Playing and learning an instrument
Artist toolbox

9 Hardest instruments to learn & play

Learning an instrument is about so much more than just making beautiful music.

Here, we’ll look at nine of the hardest instruments to play and what makes them so unique.

9 hardest instruments to learn:

  1. Oboe
  2. Accordion
  3. Violin
  4. Piano
  5. Drums
  6. Cello
  7. Harp
  8. Clarinet
  9. Hammond Organ
Playing and learning an instrument

The hardest instruments to play are the oboe, accordion, violin, piano, drums, cello, harp, clarinet, and Hammond organ. But there are plenty more out there that didn’t make the top 9.

The technical skill and level of cognition required to not only play but master an instrument make this ancient practice one of the most impactful experiences in history.

Spanning many different cultures and periods, humanity has evolved to produce several complex instruments to enjoy both playing and listening to, and some are more complex than others.

Even though it requires immense skill and dedication to play any instrument—even something as simple as the triangle—some instruments simply require more technical skill and concentration to get right.

However, sometimes the most difficult instruments to play are the most satisfying to master.

1# Oboe - (woodwind instrument)

How the Oboe sounds when played well:

Why it’s hard:

  • Precise breath control needed
  • Complex fingerings are tough to master
  • Limited availability of oboe teachers
  • Double reed maintenance

This beautiful flute-like instrument is easily one of the hardest instruments to play. In fact, due to the opening that you blow through on the reed being so small, it’s tough to get a sound out of this instrument at first! Once you’ve mastered the right tongue articulation and have the strength to support a good sound using your breath, you need to learn the key work and fingerings, both of which are complex and require a lot of practice.

§ What to work on
Could you carry the article on the hardest instruments to learn forward from where it stops? None of the data that comes next is needed here.

§ Data block

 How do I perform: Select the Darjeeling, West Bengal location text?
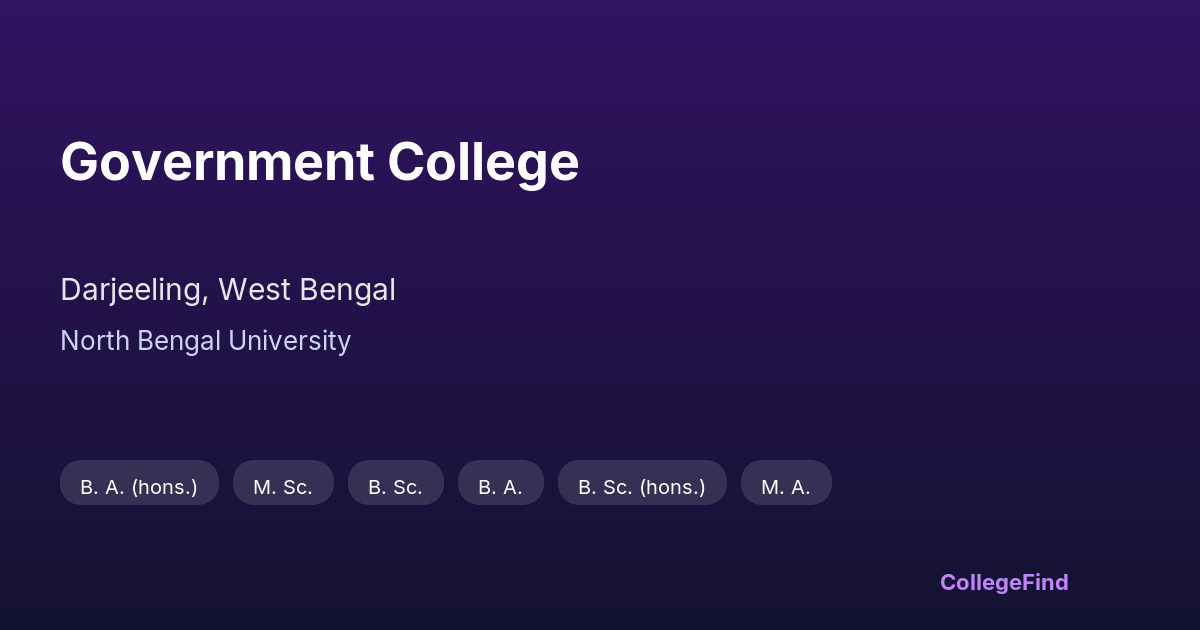[x=228, y=290]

§ Task answer
With its heavy physical weight, sensitive reed, intense physiological requirements, and notoriously perilous learning curve, it’s no wonder that oboists are the highest-paid orchestra members in the world.

The biggest pros of learning the oboe are that it’s unique, high in demand, and considered a rare and special instrument. The cons are that it can be very difficult to maintain and requires extreme discipline to master.

2# Accordion - (free-reed instrument)

How the Accordion sounds when played well:

Why it’s hard:

  • Coordinating both keyboard and button layouts simultaneously
  • Mastering bellows control for dynamics and expression
  • Complex fingering techniques
  • Limited resources and instructors

The origami-like accordion is another hard instrument to learn. Using air pressure to produce its characterful sounds, this unique instrument demands many intricate, constantly active hand movements to produce a complete tune, making it very difficult to play unless you have years of experience. Those who have tried (and failed) to learn this instrument usually complain that a lot is happening at once and that accordions are heavy, so playing gets tiring quickly.

The accordion’s unique combination of keyboard, buttons, and bellows presents a learning curve. Coordinating between the keyboard and button layouts simultaneously demands multitasking skills. However, the accordion’s versatility allows for various music genres, from folk to classical. Mastering bellows control for dynamics and expression requires practice. Some find the accordion’s portability and self-accompaniment capabilities advantageous. While resources and instructors may be limited compared to more common instruments, online tutorials and communities offer support. With dedication and persistence, mastering the accordion can lead to a fulfilling musical journey.

3# Violin - (string instrument)

How the violin sounds when played well:

Why it’s hard:

  • Precise intonation and bow control
  • Complex fingering and hand coordination
  • Mastery of various bowing techniques
  • Limited surface area for finger placement

When played correctly, the violin can produce some of the most haunting and beautiful melodies you can hear. But playing it correctly is no easy feat; it can take years to master.

As a fretless instrument, violinists must be incredibly precise as even a small deviation on the strings can turn a sweet sound into a strangled squeal. Furthermore, despite appearing to be very small and sleight, violins can be difficult to hold up for long periods. The playing position is undeniably awkward, and coordinating your fingers and the bow is no small feat.

There’s no denying, however, that when a master is playing the violin, the sound is worth every difficulty.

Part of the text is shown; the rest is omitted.